From Newton's laws, we know that

${\displaystyle \sum _{objB}\mathbf {F} =m\mathbf {a} =m{\frac {d\mathbf {v} }{dt}}={\frac {d(m\mathbf {v} )}{dt}}={\frac {d\mathbf {P} }{dt}}}$

Linear Momentum of object

mass × velocity

${\displaystyle \mathbf {P} =m\mathbf {v} }$

Impulse of object

change in momentum (final − initial)

${\displaystyle \mathbf {J} =\int _{t_{i}}^{t_{f}}\sum _{objB}\mathbf {F} \ dt=\mathbf {P} _{f}-\mathbf {P} _{i}}$

if force is constant: ${\displaystyle \mathbf {J} =\mathbf {F} \cdot \Delta t}$

Note: ${\displaystyle \mathbf {F} _{avg}={\frac {\mathbf {J} }{\Delta {t}}}}$.

Example

A "complicated apparatus" takes a 1 kg object moving into it at 20 m/s and spits it out 0.1 s later at an angle ${\displaystyle \varphi }$ at 30 m/s. What is the impulse?

> **What to do**:
(a) Reproduce word for word the part of the momentum and impulse text that opens with the words containing "change in momentum" and closes with "is the impulse?".
(b) Write the next part of the momentum and impulse text, starting after its last sentence.

> **Items**:
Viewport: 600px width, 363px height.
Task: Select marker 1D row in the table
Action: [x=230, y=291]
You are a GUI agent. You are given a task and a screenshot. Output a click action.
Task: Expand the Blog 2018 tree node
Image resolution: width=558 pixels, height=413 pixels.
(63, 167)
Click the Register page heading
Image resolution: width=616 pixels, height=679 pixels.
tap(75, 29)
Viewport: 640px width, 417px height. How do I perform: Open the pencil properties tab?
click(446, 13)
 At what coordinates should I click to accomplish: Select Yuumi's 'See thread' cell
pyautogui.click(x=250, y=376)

--

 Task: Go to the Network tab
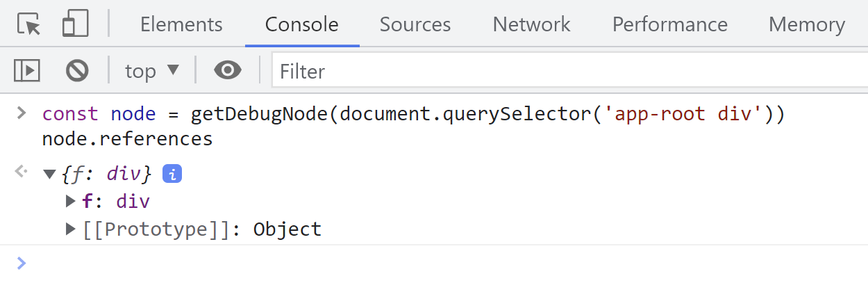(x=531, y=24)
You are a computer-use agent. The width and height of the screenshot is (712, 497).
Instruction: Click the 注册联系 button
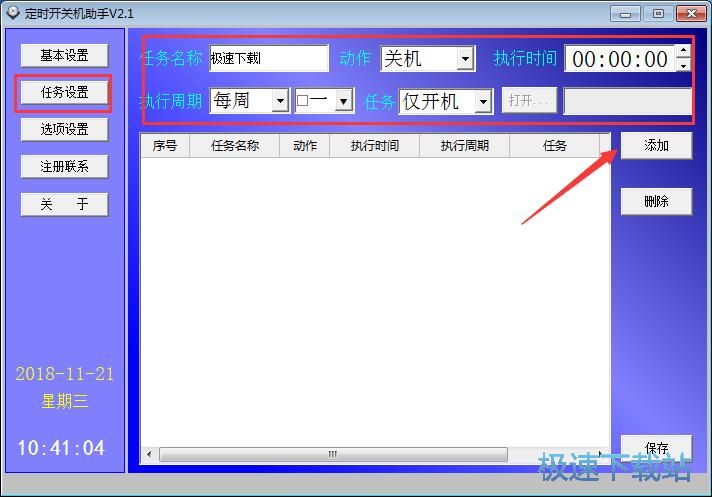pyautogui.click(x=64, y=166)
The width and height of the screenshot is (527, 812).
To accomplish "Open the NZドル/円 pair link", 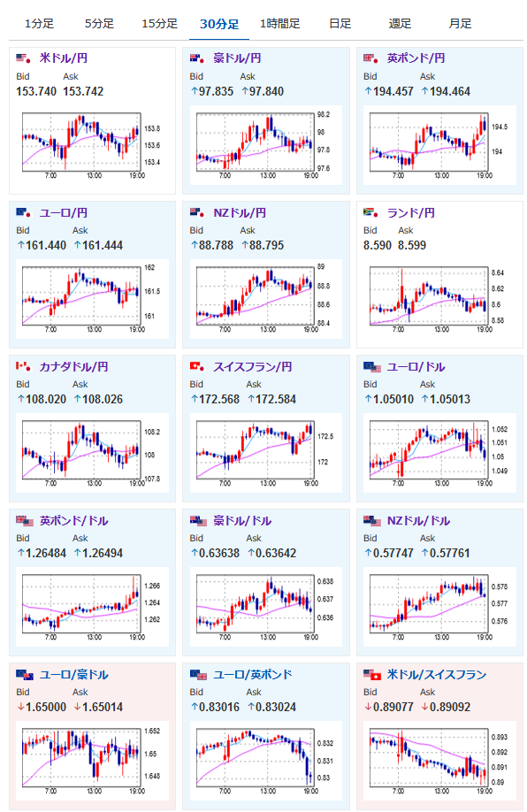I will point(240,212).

--

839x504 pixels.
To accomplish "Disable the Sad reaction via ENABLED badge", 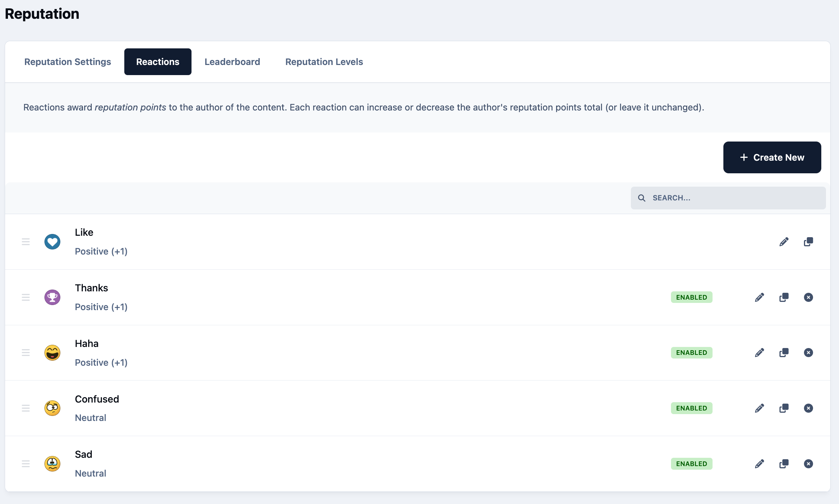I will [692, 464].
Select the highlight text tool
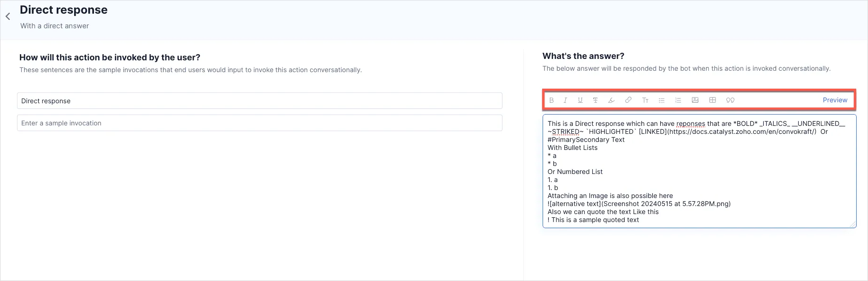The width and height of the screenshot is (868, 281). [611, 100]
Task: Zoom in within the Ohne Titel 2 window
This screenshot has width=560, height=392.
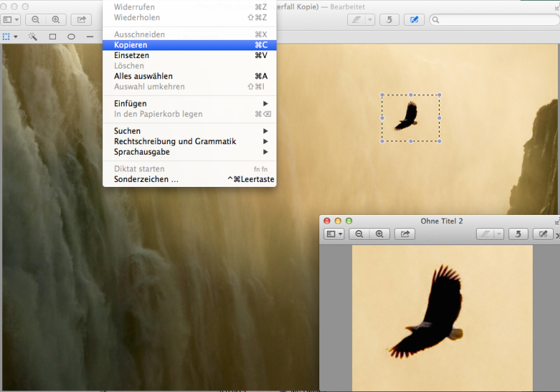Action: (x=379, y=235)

> **The results**:
(a)
change in momentum (final − initial)

${\displaystyle \mathbf {J} =\int _{t_{i}}^{t_{f}}\sum _{objB}\mathbf {F} \ dt=\mathbf {P} _{f}-\mathbf {P} _{i}}$

if force is constant: ${\displaystyle \mathbf {J} =\mathbf {F} \cdot \Delta t}$

Note: ${\displaystyle \mathbf {F} _{avg}={\frac {\mathbf {J} }{\Delta {t}}}}$.

Example

A "complicated apparatus" takes a 1 kg object moving into it at 20 m/s and spits it out 0.1 s later at an angle ${\displaystyle \varphi }$ at 30 m/s. What is the impulse?

(b)
${\displaystyle {\begin{aligned}\mathbf {J} &=\mathbf {P} _{f}-\mathbf {P} _{i}\\&=(30\cos {\varphi }-20){\hat {\mathbf {x} }}+30\sin {\varphi }{\hat {\mathbf {y} }}\end{aligned}}}$

Average force = ${\displaystyle {\frac {\mathbf {J} }{0.1}}}$

Conservation of Momentum

By Newton's 3rd law, we know that every force has an equal and opposite force (e.g. normal). Since momentum is the change of force over time ${\displaystyle \left(\textstyle \sum \mathbf {F} ={\tfrac {d\mathbf {P} }{dt}}\right)}$, the overall system's momentum is conserved.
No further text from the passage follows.